TEXTE DE L'EXERCICE –
☆ ☆ ☆ ☆
Les bibliothécaires en tant que reviewers de la méthodologie des revues systématiques. Résultats d’une enquête en ligne

Le nombre de revues systématiques publiées a connu une croissance exponentielle durant les 20 dernières années puisqu’elles sont considérées comme le plus haut niveau de preuve pour la prise de décision en matière de santé. La qualité d’une revue systématique repose en grande partie sur l’identification des études pertinentes qui vont constituer le corpus de données à analyser. Cette identification se fait via la construction d’une stratégie de recherche qui doit être clairement exposée dans la revue afin de permettre sa reproductibilité. L’implication de professionnels de l’information, tels que des bibliothécaires et des documentalistes, experts dans la construction de stratégies de recherche, permet d’améliorer la qualité des revues systématiques et est encouragée par les organismes qui en produisent, tels que la Collaboration Cochrane. En parallèle, les éditeurs chargés d’évaluer les revues systématiques avant publication ont édité des recommandations précises pour le processus de revue par les pairs et il pourrait sembler logique de recourir à l’expertise des bibliothécaires aussi pour évaluer la partie méthodologique incluant la recherche d’informations.
☆ ☆ ☆ ☆
SÉRIE D'EXERCICES –
1) D'après le texte sur les bibliothécaires et les revues systématiques, de quoi dépend en grande partie la qualité d'une revue systématique ?
2) Reprenez le texte sur les bibliothécaires et les revues systématiques après sa dernière phrase et poursuivez-le.

DONNÉES D'ENTRÉE –
☆ ☆ ☆ ☆
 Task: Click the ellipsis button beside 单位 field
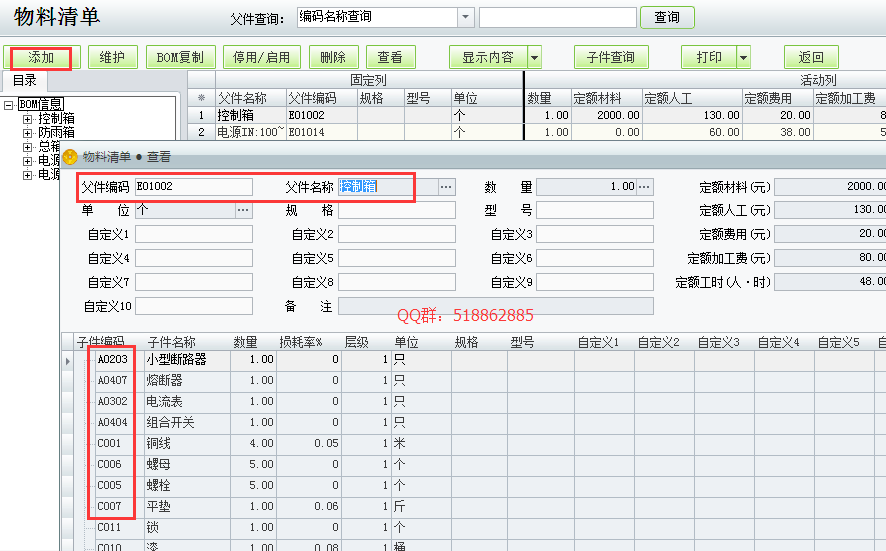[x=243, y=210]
☆ ☆ ☆ ☆
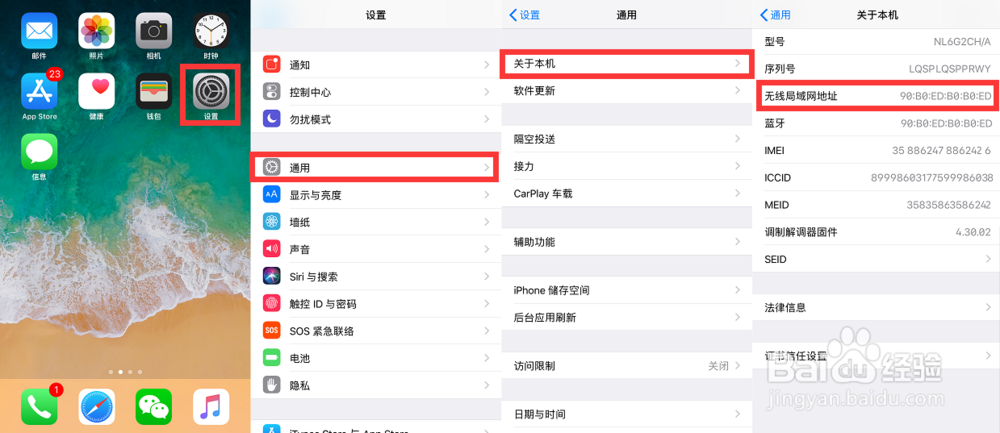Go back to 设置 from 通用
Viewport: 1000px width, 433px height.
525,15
☆ ☆ ☆ ☆
RÉPONSES PAR EXERCICE –
1) De l'identification des études pertinentes qui vont constituer le corpus de données à analyser.

2)
Une enquête chez les professionnels de l’information

Une enquête comportant 16 questions sur l’implication dans le processus de revue de pairs a été proposée en 2018 via des listes de discussion utilisées par des professionnels de l’information dans le domaine biomédical.

Un total de 291 professionnels ont répondu, exerçant pour la plupart en bibliothèque universitaire ou en centre hospitalier universitaire (CHU). Près de 92 % d’entre eux avaient contribué à la réalisation de revues systématiques en créant les stratégies ou en réalisant les recherches bibliographiques. Par contre, 78 % n’avaient jamais été sollicités pour évaluer une revue, bien qu’ils soient prêts à le faire dans la majorité des cas (seuls neuf répondants, soit 4 %, indiquent qu’ils répondraient par la négative s’ils étaient sollicités).

La majorité des répondants qui avaient déjà reviewé (95 % !) ont rejeté le manuscrit ou recommandé des révisions, principalement en raison des faiblesses de la méthodologie de recherche (86 %).

Une expertise sous-utilisée

Une grande majorité de bibliothécaires n’ont jamais été invités à participer à une revue de pairs. Les auteurs de l’enquête suggèrent la constitution d’une liste de bibliothécaires prêts à le faire, avec leur domaine de compétence, et la mise à disposition de cette liste aux éditeurs. Lorsque les bibliothécaires ont déjà participé à la réalisation de revues systématiques et apparaissent dans la liste des co-auteurs, ils sont plus facilement identifiables, bien que, en l’absence de terme adéquat dans les listes des systèmes de soumission d’articles, ils soient souvent contraints de choisir soit une spécialité médicale, soit un terme trop vague tel qu’« éducation » ou « administration ». Ajouter la catégorie « professionnel de l’information/bibliothécaire » à ces systèmes serait relativement simple et permettrait de mieux les identifier.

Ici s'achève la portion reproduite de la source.